YOUR OBJECTIVE. Reproduce word for word the stretch of the records below from the line containing "Describe the element at coordinates (132, 361)" through the line containing "y-tick-label: 1.4 is".

Saved data entries:
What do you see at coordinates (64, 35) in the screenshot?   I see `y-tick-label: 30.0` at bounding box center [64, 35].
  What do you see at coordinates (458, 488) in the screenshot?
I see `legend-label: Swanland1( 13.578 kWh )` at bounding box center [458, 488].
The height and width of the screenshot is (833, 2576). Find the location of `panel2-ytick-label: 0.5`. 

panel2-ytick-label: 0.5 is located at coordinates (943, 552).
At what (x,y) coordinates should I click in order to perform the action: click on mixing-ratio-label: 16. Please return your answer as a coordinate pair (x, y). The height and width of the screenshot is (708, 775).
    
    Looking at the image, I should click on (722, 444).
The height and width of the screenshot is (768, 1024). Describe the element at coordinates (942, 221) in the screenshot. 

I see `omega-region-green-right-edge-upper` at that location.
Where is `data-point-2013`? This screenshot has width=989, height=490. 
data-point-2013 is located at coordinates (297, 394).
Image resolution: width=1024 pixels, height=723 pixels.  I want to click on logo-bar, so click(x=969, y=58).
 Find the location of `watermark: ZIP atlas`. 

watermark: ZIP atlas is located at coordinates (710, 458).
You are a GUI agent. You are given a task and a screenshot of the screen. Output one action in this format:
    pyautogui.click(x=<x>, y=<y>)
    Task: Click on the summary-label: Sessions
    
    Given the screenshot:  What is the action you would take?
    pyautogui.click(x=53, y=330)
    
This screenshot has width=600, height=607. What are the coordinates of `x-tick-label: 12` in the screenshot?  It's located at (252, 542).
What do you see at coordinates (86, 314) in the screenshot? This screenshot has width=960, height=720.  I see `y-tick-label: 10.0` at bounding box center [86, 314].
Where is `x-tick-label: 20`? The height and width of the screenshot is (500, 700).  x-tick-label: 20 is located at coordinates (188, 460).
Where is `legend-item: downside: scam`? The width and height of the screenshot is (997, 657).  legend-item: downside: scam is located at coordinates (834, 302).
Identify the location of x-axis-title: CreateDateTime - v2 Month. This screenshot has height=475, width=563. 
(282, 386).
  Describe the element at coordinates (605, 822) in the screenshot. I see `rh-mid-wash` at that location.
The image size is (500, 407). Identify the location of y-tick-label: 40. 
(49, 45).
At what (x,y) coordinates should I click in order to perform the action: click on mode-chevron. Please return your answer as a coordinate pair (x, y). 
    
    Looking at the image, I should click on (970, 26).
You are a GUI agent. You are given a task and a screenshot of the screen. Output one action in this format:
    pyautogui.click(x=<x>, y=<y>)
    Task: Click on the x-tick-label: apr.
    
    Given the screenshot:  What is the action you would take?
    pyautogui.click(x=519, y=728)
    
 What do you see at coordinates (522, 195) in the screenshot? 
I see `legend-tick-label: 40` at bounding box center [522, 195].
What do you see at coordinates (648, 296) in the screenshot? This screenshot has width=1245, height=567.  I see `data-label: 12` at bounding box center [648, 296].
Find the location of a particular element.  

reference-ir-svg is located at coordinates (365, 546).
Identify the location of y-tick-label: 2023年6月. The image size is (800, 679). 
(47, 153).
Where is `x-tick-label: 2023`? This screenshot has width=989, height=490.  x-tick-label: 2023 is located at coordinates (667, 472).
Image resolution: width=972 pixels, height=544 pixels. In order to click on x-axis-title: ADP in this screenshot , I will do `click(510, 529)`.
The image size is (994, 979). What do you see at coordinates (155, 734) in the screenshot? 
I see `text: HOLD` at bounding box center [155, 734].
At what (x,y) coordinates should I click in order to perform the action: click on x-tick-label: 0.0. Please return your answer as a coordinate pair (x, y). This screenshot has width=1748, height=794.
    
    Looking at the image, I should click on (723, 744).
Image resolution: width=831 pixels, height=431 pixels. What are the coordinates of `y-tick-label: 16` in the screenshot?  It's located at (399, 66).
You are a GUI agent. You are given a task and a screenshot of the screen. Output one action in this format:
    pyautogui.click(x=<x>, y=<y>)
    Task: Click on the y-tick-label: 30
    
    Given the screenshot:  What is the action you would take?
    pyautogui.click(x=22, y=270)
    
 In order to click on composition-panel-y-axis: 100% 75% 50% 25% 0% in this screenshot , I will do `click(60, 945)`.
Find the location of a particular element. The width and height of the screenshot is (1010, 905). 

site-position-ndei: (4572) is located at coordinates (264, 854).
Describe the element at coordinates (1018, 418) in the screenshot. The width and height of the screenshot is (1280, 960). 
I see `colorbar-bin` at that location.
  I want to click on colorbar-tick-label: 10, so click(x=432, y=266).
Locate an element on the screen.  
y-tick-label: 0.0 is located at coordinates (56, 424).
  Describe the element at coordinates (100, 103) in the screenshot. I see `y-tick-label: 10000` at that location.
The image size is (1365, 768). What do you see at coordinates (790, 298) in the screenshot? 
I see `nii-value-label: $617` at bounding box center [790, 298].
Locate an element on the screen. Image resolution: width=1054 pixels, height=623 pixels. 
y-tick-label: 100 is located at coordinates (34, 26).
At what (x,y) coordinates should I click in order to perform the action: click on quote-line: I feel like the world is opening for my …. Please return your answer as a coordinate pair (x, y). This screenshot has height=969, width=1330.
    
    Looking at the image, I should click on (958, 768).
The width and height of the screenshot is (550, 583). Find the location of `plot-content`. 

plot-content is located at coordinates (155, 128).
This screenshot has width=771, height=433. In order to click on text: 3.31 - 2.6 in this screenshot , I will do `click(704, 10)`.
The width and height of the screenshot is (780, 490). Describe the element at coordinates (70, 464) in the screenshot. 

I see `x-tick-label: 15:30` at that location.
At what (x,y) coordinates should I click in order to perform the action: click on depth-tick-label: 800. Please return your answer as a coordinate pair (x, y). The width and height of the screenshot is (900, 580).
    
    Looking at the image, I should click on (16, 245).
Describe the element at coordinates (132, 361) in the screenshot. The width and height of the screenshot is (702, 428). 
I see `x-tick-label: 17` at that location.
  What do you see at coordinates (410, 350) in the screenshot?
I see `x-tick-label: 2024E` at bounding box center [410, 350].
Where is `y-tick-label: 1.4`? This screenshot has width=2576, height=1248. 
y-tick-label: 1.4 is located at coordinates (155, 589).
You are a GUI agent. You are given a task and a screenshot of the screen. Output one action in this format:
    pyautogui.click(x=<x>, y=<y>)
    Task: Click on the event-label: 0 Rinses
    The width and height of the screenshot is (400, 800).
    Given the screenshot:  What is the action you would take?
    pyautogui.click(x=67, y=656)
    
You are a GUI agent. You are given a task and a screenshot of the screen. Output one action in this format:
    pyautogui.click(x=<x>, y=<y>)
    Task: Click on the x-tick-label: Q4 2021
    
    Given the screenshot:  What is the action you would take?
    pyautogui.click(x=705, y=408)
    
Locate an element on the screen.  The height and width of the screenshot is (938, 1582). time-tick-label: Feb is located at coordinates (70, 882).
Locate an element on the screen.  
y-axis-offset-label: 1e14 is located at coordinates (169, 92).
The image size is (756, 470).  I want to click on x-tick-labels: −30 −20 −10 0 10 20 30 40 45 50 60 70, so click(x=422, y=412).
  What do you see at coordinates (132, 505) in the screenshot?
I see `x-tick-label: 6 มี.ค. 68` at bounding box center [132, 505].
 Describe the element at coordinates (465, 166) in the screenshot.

ANSWER SPACE.
Describe the element at coordinates (132, 361) in the screenshot. The width and height of the screenshot is (702, 428). 
I see `x-tick-label: 17` at that location.
  What do you see at coordinates (410, 350) in the screenshot?
I see `x-tick-label: 2024E` at bounding box center [410, 350].
Where is `y-tick-label: 1.4`? This screenshot has width=2576, height=1248. 
y-tick-label: 1.4 is located at coordinates (155, 589).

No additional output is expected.